### Task objective
Only the lines below from the one containing "Task: Tap the step number 2 marker" to the one containing "1897x1067 pixels." should be repeated, both included and unchanged.

*** Begin section ***

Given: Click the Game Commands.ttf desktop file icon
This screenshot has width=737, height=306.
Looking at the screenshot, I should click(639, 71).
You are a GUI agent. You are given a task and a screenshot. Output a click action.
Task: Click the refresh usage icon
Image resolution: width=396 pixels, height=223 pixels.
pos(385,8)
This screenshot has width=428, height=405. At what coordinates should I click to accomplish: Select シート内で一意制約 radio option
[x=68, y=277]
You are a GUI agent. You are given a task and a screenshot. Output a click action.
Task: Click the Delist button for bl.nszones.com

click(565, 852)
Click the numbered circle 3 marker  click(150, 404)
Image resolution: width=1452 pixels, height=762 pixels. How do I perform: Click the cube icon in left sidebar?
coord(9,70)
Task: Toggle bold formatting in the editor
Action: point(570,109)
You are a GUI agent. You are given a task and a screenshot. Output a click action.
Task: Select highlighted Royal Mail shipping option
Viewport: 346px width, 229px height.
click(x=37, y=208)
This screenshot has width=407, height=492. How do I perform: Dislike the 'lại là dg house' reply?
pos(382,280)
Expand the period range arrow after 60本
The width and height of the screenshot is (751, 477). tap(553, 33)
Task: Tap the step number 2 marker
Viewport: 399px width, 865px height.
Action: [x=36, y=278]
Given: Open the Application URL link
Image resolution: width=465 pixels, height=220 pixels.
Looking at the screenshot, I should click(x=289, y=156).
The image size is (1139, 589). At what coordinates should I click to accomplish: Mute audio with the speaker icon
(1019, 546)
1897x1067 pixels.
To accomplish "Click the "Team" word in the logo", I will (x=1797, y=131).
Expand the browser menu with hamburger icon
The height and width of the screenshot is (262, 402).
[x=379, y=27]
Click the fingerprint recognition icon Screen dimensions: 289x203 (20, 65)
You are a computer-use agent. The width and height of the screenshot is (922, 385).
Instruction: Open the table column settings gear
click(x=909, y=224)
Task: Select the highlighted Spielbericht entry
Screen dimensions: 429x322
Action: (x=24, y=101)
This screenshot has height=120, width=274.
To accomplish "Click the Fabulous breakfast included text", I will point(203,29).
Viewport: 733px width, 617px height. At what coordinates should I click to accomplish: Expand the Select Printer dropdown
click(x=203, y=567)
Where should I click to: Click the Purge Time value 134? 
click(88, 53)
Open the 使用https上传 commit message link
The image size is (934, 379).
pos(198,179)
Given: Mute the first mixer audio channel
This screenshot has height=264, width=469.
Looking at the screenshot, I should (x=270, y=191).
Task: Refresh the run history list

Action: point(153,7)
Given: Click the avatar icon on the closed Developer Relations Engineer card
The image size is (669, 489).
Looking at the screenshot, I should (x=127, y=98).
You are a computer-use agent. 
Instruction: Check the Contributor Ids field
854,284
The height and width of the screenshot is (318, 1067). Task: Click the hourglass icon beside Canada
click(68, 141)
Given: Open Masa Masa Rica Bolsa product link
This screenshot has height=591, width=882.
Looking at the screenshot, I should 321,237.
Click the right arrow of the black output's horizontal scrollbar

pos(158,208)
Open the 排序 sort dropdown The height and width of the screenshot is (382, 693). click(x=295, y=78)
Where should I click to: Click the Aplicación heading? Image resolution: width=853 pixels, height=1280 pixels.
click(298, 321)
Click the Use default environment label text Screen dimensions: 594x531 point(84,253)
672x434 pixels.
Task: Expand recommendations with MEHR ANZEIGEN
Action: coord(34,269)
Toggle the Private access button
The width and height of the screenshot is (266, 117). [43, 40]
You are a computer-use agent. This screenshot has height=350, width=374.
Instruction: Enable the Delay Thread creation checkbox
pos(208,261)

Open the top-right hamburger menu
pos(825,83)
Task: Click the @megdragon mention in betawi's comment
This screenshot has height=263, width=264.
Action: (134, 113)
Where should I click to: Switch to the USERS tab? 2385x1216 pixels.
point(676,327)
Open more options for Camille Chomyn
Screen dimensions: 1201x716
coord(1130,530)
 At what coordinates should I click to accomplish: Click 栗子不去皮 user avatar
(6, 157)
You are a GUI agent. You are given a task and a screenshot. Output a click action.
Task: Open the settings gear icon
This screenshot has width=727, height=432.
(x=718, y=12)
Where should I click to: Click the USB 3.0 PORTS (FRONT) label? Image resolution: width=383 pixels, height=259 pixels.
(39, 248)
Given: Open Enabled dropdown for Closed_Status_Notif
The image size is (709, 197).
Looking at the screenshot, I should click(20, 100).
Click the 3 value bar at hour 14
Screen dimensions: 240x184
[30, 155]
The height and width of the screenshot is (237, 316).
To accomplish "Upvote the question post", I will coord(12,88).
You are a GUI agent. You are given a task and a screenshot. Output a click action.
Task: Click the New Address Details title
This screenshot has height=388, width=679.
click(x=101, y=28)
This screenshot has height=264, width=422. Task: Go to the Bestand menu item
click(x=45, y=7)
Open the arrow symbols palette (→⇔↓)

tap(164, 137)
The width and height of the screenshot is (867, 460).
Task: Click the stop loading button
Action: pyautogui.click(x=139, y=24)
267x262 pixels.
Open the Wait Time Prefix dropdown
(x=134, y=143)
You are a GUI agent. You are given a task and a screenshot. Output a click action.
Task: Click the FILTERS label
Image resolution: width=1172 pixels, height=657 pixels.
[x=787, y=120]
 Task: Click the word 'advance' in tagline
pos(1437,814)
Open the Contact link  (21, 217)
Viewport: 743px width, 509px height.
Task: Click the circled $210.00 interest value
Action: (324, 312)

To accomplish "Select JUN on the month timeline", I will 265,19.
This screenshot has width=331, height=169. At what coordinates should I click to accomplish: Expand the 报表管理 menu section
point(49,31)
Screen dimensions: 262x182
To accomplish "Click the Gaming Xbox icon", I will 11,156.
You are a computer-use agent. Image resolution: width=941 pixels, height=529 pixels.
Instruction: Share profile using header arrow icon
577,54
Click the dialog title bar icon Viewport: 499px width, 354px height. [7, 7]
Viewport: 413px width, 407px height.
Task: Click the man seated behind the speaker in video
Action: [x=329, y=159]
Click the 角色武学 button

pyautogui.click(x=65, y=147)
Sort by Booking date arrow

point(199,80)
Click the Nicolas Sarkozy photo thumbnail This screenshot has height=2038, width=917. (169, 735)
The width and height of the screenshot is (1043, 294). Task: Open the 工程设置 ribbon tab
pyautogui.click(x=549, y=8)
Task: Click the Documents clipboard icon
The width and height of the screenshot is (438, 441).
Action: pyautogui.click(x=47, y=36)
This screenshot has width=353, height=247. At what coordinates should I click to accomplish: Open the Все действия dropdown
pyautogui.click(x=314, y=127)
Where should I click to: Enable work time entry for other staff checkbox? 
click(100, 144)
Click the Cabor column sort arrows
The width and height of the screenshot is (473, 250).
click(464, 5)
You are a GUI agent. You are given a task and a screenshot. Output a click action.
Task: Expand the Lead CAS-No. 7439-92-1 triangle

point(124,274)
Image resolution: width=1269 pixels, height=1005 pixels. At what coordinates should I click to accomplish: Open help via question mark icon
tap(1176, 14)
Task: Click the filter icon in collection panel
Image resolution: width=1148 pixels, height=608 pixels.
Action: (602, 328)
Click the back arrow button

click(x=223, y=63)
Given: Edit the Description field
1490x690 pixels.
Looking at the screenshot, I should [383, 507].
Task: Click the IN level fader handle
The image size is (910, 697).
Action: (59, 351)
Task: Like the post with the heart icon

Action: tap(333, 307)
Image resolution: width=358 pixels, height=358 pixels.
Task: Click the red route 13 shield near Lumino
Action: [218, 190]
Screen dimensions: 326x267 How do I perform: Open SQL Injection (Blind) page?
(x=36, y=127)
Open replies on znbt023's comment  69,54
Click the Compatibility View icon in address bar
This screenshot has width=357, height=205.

*** End section ***

### Task output
Task: Tap the step number 2 marker
Viewport: 399px width, 865px height.
Action: [x=36, y=278]
Given: Open the Application URL link
Image resolution: width=465 pixels, height=220 pixels.
Looking at the screenshot, I should click(x=289, y=156).
The image size is (1139, 589). At what coordinates should I click to accomplish: Mute audio with the speaker icon
(1019, 546)
1897x1067 pixels.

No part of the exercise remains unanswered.